= EXERCISE =
Reproduce every one of the records below word for word, keeping each line in its original order.

▬▬▬▬▬▬▬▬▬▬

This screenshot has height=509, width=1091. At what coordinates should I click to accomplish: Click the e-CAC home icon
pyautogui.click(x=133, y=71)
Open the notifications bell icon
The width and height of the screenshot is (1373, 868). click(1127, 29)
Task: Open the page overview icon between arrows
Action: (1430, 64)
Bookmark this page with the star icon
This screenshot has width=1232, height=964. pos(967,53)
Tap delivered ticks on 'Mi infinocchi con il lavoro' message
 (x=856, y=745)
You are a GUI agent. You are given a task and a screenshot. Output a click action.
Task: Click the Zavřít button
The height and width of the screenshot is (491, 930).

▬▬▬▬▬▬▬▬▬▬

= FINAL RESULT =
This screenshot has height=509, width=1091. At what coordinates should I click to accomplish: Click the e-CAC home icon
pyautogui.click(x=133, y=71)
Open the notifications bell icon
The width and height of the screenshot is (1373, 868). click(1127, 29)
Task: Open the page overview icon between arrows
Action: (1430, 64)
Bookmark this page with the star icon
This screenshot has width=1232, height=964. pos(967,53)
Tap delivered ticks on 'Mi infinocchi con il lavoro' message
 (x=856, y=745)
You are a GUI agent. You are given a task and a screenshot. Output a click action.
Task: Click the Zavřít button
The height and width of the screenshot is (491, 930).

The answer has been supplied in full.